McDaniel, professor emeritus at Kentucky State University (KSU), said the idea for KAAE originated partly from an early 2000s proposal she submitted to the University Press of Kentucky (UPK) that had envisioned a biographical encyclopedia of notable Black Kentuckians. However, UPK officials expressed interest in a project that would include a range of entries, including articles on significant events, organizations, movements, and other categories related to the African-American experience in Kentucky.

At the time, the UPK had already published three Kentucky history encyclopedias, and the newly-appointed UPK director, Stephen Wrinn, approached Hardin and Smith in 2003 about the two of them working with McDaniel to produce a comprehensive African-American history encyclopedia, according to Smith.

“McDaniel had been a librarian at Kentucky State [University]. John and I had written extensively about African-American history in Kentucky. … And we were able to come together” and present ideas that eventually led to a formal proposal, Smith said.

The book project formally launched in 2008 and attracted roughly $450,000 in total funds and in-kind support, Smith estimates, noting that fundraising efforts netted $350,000 in cash for the encyclopedia.

For the three general editors, researching Kentucky’s African-American history proved a natural fit for their careers given their scholarship and life experiences. “Growing up in this community, I was very interested in the African-American experience because I found very little about Blacks in Kentucky or Blacks in Lexington.” Smith said.

Smith is the author of “A Black Educator in the Segregated South: Kentucky’s Rufus B. Atwood and Lexington, Kentucky” and co-editor of “The Papers of Martin Luther King, Jr.: Advocate of the Social Gospel, September 1948–1963, Volume VI.”

Hardin, a Kentucky native, is the author of two books, “Fifty Years of Segregation: Black Higher Education in Kentucky 1904–1954” and “Onward and Upward: A Centennial History of Kentucky State University 1886–1986,” and co-editor of “Community Memories: A Glimpse of African Americans in Frankfort, Kentucky.”

A retired KSU faculty member and administrator, McDaniel has been a tenured full professor and director of libraries at the Frankfort-based historically Black university.
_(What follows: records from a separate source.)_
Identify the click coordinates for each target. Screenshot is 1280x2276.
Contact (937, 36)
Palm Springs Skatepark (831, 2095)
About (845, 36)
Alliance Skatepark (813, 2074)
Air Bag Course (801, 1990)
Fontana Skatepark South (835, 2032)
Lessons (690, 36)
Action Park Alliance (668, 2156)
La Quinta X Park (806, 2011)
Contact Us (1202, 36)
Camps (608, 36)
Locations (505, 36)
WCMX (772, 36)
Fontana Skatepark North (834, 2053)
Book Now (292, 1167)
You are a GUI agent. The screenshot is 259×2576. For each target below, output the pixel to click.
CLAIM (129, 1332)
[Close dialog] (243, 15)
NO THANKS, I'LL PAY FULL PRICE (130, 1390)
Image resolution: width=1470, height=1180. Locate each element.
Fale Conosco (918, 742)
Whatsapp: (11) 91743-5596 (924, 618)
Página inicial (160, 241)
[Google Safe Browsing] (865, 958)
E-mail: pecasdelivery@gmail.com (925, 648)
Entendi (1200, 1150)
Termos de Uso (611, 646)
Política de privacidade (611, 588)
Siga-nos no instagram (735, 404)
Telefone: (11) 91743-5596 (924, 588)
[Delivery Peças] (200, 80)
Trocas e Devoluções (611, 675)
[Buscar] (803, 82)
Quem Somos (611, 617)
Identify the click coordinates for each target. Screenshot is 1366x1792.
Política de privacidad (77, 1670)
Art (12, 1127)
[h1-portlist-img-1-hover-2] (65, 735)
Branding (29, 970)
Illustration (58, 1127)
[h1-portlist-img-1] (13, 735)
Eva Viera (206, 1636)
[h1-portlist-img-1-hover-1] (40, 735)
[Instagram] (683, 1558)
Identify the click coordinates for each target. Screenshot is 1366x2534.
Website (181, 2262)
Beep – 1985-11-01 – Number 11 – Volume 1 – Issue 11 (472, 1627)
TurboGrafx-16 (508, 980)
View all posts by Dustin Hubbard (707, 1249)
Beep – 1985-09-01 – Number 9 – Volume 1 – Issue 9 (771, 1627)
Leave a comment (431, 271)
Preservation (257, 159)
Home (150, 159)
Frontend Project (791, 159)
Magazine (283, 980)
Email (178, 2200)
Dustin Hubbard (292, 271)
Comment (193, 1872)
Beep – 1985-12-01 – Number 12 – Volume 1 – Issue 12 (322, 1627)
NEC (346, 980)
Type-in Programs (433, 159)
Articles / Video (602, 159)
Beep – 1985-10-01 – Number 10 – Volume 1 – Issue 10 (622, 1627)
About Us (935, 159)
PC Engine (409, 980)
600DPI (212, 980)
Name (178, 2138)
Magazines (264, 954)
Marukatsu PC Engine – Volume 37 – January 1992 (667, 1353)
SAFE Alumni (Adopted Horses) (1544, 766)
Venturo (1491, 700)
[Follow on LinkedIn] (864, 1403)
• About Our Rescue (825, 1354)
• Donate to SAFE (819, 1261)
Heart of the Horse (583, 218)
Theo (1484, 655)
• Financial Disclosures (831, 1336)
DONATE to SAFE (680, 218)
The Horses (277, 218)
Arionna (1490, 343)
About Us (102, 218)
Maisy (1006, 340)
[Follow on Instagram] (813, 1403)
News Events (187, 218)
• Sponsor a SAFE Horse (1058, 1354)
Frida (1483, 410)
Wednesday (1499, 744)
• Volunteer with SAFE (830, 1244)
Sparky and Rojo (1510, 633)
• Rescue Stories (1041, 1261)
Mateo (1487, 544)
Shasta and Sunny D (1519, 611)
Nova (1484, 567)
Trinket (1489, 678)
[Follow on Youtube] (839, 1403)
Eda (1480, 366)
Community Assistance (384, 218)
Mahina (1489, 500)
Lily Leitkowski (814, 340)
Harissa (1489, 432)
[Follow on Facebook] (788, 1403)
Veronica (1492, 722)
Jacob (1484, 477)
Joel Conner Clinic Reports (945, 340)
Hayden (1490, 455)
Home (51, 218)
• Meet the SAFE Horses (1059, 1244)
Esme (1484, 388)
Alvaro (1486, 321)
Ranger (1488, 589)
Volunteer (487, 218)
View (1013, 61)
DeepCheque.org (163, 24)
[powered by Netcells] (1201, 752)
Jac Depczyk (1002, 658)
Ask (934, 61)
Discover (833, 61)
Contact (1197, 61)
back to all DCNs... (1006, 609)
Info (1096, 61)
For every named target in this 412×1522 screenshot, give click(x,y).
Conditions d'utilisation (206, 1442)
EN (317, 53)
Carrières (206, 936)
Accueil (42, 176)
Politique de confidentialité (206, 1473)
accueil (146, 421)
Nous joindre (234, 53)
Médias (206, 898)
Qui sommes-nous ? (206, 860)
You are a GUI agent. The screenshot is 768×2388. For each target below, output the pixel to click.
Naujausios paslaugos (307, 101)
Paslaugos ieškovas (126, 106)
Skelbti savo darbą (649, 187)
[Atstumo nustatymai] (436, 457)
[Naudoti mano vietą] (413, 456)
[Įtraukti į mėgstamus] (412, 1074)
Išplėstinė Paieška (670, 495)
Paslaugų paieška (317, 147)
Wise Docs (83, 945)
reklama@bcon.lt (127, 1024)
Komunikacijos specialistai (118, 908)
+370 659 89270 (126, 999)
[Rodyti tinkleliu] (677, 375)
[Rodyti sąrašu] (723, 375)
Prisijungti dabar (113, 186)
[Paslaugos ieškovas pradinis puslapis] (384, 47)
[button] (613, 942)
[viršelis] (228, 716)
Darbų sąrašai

She has served as a law librarian at the Kentucky Department for Public Advocacy and an archivist at the Kentucky Department for Libraries and Archives. McDaniel has authored more than 20 publications on Black Kentuckians, including chapters in “Kentucky Women: Their Lives and Times,” edited by Dr. Melissa A. McEuen and Dr. Thomas H. Appleton.

“I’d like to see efforts in other states replicate what we’ve done in Kentucky, especially since this state has a small African-American population in comparison to other places,” McDaniel said, noting that Blacks have declined from comprising 20 percent of the state’s population following the Civil War to roughly 7 percent in 2015. In 2013, the U.S. Census pegged Kentucky’s African-American population at 8.2 percent of the state’s total.